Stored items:
____
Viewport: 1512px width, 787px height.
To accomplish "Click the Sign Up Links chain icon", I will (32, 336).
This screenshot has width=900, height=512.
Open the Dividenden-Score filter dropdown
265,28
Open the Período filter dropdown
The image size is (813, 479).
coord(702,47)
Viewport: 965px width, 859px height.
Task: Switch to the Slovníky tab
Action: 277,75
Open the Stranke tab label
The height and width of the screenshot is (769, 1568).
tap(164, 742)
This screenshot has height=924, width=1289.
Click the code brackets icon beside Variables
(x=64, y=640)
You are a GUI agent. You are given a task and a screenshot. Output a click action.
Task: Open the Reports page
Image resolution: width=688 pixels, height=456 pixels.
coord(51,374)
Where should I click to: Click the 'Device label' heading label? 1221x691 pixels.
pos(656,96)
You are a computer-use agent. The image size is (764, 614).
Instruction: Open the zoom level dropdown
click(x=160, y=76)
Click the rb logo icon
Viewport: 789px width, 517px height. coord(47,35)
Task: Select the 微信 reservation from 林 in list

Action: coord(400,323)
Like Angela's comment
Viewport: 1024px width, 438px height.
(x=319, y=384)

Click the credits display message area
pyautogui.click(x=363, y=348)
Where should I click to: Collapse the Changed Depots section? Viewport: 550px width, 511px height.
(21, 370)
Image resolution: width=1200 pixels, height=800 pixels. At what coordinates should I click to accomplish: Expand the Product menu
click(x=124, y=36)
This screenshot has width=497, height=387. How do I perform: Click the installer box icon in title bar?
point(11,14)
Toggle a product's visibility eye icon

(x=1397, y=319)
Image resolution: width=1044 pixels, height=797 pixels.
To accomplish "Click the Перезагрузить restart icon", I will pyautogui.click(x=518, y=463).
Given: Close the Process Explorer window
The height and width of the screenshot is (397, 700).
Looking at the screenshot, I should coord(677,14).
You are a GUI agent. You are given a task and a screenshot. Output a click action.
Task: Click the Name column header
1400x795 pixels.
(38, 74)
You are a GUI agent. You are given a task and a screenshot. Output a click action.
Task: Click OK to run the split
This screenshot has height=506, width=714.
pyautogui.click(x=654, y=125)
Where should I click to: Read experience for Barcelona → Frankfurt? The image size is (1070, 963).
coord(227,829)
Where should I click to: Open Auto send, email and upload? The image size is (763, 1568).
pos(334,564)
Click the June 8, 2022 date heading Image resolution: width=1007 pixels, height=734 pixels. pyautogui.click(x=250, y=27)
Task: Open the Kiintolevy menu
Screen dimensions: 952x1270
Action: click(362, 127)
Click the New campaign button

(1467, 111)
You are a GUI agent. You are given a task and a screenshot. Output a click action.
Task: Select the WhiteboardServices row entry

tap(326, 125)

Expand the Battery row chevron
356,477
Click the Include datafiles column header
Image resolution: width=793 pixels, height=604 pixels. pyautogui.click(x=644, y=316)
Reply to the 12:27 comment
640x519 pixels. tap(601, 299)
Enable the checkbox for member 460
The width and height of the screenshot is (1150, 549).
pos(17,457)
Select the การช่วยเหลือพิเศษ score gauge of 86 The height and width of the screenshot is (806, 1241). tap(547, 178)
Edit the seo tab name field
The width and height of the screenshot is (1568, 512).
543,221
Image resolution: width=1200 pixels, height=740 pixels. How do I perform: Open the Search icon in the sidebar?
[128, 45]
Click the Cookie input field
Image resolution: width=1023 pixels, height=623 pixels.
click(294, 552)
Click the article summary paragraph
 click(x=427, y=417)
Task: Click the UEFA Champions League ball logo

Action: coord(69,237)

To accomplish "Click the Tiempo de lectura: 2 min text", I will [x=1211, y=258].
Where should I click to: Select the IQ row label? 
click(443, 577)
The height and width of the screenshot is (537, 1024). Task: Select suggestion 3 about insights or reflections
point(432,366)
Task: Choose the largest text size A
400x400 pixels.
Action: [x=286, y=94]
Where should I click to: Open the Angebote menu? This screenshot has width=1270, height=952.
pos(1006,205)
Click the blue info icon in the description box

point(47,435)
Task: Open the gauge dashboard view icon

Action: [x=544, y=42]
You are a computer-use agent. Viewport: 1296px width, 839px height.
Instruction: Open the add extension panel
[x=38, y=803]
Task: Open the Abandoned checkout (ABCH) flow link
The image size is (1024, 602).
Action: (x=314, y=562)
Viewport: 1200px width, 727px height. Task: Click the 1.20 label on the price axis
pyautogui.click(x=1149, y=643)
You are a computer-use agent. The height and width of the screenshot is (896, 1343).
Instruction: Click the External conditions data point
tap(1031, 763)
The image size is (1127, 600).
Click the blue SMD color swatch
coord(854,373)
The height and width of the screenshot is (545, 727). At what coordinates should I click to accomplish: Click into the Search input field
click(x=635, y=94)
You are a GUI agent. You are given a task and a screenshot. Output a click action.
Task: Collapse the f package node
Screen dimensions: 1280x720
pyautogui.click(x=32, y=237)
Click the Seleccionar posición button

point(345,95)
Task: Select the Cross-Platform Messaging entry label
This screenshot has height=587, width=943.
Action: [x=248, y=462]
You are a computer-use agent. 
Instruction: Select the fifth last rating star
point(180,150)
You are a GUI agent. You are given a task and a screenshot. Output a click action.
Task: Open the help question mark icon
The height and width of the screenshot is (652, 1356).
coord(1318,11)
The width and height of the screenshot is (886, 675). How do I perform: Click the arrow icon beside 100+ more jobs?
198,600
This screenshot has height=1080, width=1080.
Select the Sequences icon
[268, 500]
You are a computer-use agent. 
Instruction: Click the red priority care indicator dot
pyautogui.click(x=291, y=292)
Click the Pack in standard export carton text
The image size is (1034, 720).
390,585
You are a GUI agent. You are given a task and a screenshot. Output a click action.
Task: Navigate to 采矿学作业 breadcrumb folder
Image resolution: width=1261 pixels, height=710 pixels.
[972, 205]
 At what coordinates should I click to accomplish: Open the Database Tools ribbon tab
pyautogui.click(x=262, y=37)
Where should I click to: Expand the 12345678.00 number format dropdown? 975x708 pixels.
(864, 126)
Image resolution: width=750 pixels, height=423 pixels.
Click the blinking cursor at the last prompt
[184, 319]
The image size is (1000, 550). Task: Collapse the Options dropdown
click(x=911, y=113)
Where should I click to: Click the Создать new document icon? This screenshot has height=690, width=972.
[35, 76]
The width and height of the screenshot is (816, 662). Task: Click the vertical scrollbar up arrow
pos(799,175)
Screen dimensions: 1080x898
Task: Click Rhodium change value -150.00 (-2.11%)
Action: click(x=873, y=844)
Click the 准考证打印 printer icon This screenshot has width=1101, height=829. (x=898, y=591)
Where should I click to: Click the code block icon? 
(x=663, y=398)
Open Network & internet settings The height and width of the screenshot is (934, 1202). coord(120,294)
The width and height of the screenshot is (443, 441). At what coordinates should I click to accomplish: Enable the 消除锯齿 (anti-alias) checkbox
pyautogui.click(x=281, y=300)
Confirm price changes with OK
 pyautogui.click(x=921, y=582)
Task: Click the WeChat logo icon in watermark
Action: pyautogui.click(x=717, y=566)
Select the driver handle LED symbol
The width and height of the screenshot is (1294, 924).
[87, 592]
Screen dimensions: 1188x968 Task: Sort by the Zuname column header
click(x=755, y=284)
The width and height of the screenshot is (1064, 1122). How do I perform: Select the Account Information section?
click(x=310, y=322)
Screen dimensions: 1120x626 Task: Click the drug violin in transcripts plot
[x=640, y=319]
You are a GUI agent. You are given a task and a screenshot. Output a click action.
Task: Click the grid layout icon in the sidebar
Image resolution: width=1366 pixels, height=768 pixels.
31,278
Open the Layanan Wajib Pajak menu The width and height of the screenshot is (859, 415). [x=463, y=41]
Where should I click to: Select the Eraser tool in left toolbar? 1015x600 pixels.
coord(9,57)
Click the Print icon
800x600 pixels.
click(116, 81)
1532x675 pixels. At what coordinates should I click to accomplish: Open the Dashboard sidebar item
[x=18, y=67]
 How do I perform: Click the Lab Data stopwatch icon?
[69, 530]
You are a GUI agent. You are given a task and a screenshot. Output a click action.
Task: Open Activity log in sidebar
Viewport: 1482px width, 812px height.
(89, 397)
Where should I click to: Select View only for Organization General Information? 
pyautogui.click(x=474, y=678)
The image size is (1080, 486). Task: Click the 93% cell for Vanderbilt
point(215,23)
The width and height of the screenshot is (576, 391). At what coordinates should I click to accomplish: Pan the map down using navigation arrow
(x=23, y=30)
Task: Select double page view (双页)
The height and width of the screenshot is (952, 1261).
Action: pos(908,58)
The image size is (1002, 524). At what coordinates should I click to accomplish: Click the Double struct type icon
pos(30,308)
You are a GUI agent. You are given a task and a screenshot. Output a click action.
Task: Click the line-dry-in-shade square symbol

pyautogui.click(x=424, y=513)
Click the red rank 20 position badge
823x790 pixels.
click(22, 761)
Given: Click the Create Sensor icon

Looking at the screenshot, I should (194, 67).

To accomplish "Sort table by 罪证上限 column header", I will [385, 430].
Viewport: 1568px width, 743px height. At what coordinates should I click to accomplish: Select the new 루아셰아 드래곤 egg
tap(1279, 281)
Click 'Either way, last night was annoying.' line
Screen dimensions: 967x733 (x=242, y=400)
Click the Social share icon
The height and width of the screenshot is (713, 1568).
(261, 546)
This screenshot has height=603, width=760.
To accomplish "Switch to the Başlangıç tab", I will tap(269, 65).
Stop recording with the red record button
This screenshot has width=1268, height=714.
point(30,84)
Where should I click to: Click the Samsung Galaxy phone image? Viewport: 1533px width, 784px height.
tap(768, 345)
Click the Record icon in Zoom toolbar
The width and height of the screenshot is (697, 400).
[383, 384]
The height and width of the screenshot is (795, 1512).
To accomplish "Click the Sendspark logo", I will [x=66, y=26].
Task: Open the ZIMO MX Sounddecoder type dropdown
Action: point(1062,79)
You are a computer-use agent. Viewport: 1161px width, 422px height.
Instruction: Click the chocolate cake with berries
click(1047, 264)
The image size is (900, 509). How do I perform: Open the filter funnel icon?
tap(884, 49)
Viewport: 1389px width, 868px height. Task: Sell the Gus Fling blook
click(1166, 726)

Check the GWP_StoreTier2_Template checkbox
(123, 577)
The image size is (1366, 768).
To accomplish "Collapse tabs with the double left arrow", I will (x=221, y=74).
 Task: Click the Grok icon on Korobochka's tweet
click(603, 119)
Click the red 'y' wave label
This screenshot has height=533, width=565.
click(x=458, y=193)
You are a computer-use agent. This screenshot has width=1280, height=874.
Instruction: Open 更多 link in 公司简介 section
____
Description of the task :: Print the records verbatim, stopping after the "This screenshot has width=900, height=512." line.

Exercise result ::
Viewport: 1512px width, 787px height.
To accomplish "Click the Sign Up Links chain icon", I will (32, 336).
This screenshot has width=900, height=512.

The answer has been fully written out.